Genius and Popularity

The Guardian has an interesting article on whether U.K. art schools have a culture of celebrity -- if institutions and instructors are encouraging the thought among students that they will be launched into success upon graduation. "Yes," says some established artists, and "No," reply the schools.

It's an interesting read, particularly when you consider that the economy is going south and that money going into collections may well drop, and individuals and institutions both feel an unpleasant tightness about the wallet. But I think that the question of celebrity and success is off from the real question: Who gets to wear the mantle of genius?

As a culture, we often assume that there is a meritocracy in all endeavors, and that the ones at the top are, by nature and work, the best. It's an approach that you could likely trace back to the Enlightenment and has appeared in many forms, whether the Social Darwinism of the 19th century or various forms of institutionalized racism that explained the dominant group's ascendancy as a combination of nature and application of self.

But that attitude is actually a form of rationalization. To accept that one is in a privileged position though pure dumb luck is to admit two things simultaneously: that one's advantage is unjust, coming at the expense of others who might be more deserving, and that one's luck could just as easily turn sour. A moneyed person, basking in his or her "superior understanding of life," can easily park a fortune with the likes of Bernard Madoff and become destitute as a result.

Rationalization of position within society extends into the arts, which have their own hierarchies and power structures. Those who matriculate from the various academies then apply for positions and assignments from the guardians of culture: the various people who taught them. The cycle extends itself and true artistic merit becomes that which fits in. I've seen some visual artists and writers argue that true genius always bubbles up, but I think that is wishful thinking.

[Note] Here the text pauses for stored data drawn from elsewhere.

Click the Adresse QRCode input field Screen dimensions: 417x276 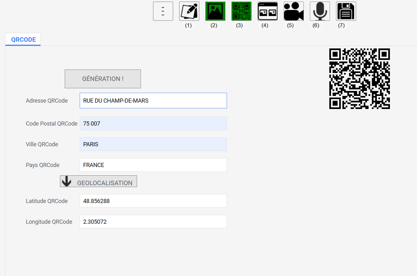[x=153, y=101]
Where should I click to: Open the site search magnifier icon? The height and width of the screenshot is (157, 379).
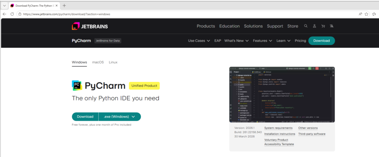pos(306,26)
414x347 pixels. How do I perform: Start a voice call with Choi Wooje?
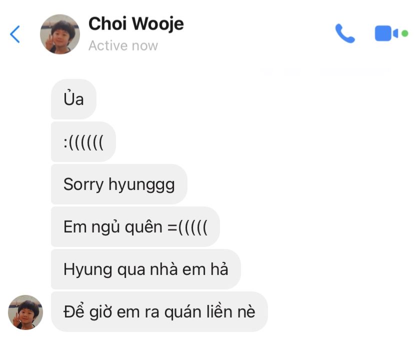tap(345, 34)
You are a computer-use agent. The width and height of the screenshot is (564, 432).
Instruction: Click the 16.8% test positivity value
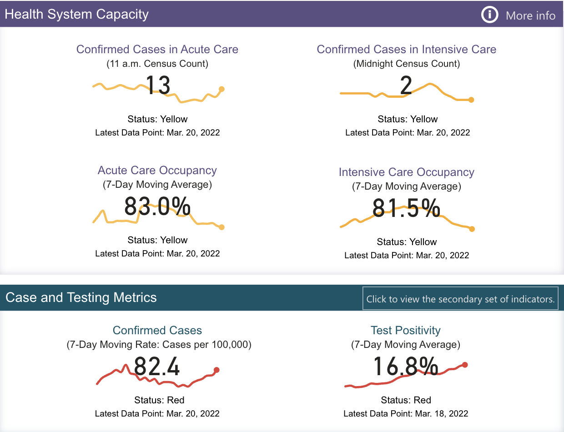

Genius is often under appreciated. Bach's musical interests were in areas already on the wane in his time, and he was considered a second-tier composer, though a cracking good authority on the construction of pipe organs. It took a hundred years for his music to be resurrected, and it took a Felix Mendelssohn to do so. Herman Melville was written off by the critics during his lifetime to the extent that on his death, there was only a single newspaper obituary. Van Gogh? No one would buy his paintings. And yet each of these geniuses now outshines many contemporaries who were considered the major talents in their lifetimes. And these are a few of the examples of which we know. How many greats died too young, or utterly lacked in the art of self-promotion?

The great lie told in schools and in society is that those who are best will be known. Clearly that isn't the case. We are lucky as a people to have a hint of who might possess greatness in our own times, and the possibility of misjudging is high. The true way to work in the arts is through humility. None of us can ever really know how the future might treat us, or whether success is a matter of luck and having enough in common with those in power. All anyone can do is work hard, trying to understand the nature of what we do and honor it. Everything else is a distraction and a crap shoot. Or, as Ecclesiastes succinctly puts it, all is vanity.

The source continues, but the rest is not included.